Leftist agitators, the Clash’s 1979 masterpiece “London Calling” sounds like a novel, and the title of the Smith’s 1986 classic “The Queen is Dead” is based on the novel “Last Exit to Brooklyn.” (Morrissey, the Smith’s lead singer, is a nationalist who has been all but canceled in the UK for his politically incorrect views.)

The Communist Gang of Four—“the postgraduate Clash”—named a song after a line from Joseph Conrad. Elvis Costello’s song “Beyond Belief” could almost pass for a T.S. Eliot poem. Listening to the Dead Kennedys in the early 1980s was like taking a bumper-car ride with your brilliant anarchist professor.

It wasn’t all leftism, either: Siouxsie and the Banshees’ brilliant lament “Rhapsody” was written for Stravinsky, a victim of Stalin’s insane malice. In fact, a basic credo of punk was distrust of hippies and left-liberal utopianism.
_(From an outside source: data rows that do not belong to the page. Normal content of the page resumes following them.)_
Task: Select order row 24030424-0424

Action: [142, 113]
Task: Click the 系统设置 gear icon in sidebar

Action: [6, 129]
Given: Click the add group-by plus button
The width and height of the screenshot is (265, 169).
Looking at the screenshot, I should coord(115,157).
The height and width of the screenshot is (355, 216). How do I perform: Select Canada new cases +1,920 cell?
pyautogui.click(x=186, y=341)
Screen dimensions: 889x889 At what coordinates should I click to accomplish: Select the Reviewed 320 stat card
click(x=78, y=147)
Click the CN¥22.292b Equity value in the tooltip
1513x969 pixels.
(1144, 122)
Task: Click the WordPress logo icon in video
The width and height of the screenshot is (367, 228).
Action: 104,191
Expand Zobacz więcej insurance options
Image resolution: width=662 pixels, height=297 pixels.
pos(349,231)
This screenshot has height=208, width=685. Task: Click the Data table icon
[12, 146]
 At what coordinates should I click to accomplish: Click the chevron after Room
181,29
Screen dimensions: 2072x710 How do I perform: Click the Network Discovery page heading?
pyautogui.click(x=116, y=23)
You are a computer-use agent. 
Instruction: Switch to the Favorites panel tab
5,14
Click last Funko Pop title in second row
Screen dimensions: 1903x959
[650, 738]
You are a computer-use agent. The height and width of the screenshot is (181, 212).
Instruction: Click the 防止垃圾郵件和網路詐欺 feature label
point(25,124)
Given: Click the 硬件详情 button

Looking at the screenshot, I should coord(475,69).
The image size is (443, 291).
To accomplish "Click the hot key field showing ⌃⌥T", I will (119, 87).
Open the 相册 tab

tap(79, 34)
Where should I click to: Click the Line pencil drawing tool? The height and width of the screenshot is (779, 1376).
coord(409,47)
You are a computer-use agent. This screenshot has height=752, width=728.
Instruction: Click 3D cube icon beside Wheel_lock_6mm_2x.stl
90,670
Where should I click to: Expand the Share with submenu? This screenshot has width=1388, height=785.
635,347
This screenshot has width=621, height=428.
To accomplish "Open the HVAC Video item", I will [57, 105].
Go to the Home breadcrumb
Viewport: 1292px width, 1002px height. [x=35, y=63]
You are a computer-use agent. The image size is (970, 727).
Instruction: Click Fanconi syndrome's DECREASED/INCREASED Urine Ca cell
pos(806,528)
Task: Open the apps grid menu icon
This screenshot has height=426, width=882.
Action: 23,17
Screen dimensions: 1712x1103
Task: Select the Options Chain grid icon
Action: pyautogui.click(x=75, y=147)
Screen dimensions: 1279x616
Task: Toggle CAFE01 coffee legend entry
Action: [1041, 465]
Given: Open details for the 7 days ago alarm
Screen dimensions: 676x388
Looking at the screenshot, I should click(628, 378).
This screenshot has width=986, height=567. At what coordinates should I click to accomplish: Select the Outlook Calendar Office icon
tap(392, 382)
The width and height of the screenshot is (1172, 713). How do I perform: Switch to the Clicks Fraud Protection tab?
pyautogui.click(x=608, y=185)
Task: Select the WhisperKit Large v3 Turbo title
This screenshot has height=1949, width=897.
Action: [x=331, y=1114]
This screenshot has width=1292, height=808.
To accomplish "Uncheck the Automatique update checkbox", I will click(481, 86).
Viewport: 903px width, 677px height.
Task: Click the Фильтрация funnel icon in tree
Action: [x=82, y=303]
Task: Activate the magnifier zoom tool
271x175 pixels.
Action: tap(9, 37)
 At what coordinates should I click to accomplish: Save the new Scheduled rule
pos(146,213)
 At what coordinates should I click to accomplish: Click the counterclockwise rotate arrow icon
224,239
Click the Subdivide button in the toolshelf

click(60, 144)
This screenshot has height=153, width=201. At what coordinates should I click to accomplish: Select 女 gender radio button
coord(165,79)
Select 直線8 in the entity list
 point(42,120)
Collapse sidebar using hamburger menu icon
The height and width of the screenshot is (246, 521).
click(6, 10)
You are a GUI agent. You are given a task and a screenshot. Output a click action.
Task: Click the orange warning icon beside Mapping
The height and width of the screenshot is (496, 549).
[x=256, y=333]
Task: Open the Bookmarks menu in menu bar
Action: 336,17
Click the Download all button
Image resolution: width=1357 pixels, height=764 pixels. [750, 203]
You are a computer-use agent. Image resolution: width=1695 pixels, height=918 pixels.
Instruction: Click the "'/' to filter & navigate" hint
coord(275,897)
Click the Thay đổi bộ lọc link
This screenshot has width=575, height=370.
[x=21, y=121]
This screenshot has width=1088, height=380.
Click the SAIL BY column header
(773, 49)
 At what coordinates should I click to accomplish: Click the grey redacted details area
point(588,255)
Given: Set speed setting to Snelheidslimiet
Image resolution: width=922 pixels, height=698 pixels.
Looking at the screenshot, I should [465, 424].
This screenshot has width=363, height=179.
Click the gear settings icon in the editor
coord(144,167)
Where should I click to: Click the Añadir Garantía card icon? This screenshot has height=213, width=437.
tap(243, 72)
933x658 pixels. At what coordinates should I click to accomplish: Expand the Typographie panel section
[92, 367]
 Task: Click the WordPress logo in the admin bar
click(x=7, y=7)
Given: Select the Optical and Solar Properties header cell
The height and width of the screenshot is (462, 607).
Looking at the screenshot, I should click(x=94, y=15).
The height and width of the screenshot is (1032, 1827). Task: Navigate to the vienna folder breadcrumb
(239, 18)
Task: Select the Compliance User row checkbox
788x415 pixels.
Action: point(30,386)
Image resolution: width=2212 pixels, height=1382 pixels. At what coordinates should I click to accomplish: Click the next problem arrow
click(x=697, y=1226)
Understanding that history is key to understanding what makes X so great. Sonically, “Alphabetland” has end-to-end moments of pure, exuberant rock and roll fun. Zoom’s guitar riffs soar and growl, Bonebrake’s drumming is driving and flawless, and Exene and John Doe’s dovetailing vocals have never sounded better.

Lyrically it’s like the coolest English literature seminar you ever attended. The opener in “Alphabetland” is about the god Mercury: “Mercury you will skate on solver blades / Figure eights on a frozen lake.” “Goodbye Year, Goodbye” was inspired by James Leo Herlihy’s Midnight Cowboy, with the lyrics “brother and sister pretend to be lovers,” a reference to an Andy Warhol party.

“Water and Wine” is a perfectly timed commentary on the new coronavirus reality in America.

The divine that defines us

The evil that divides us

There’s a heaven and a hell

And there’s an ”oh well”

Who gets passed to the head of the line?

Who gets water and who gets wine?

That seems somber and didactic, but the surf-rock vibe will get people on the dance floor and a backing sax adds extra buoyancy.

Like a lot of punk bands of their generation, X are as much fun as they are cutting. “I Gotta Fever” is adrenalized L.A. noir, and “Cyrano deBerger’s Back” (which Doe wrote 40 years ago) is a funky celebration of a man who is an articulate wingman for a strong silent type: “I’m gonna listen carefully / To hear what your Roxanne is gonna say / Though I love her 20 times more / I never say.”

Smart, sexy, fun, and trenchant, “Alphabetland” is a triumph. X is back, and not a minute too soon.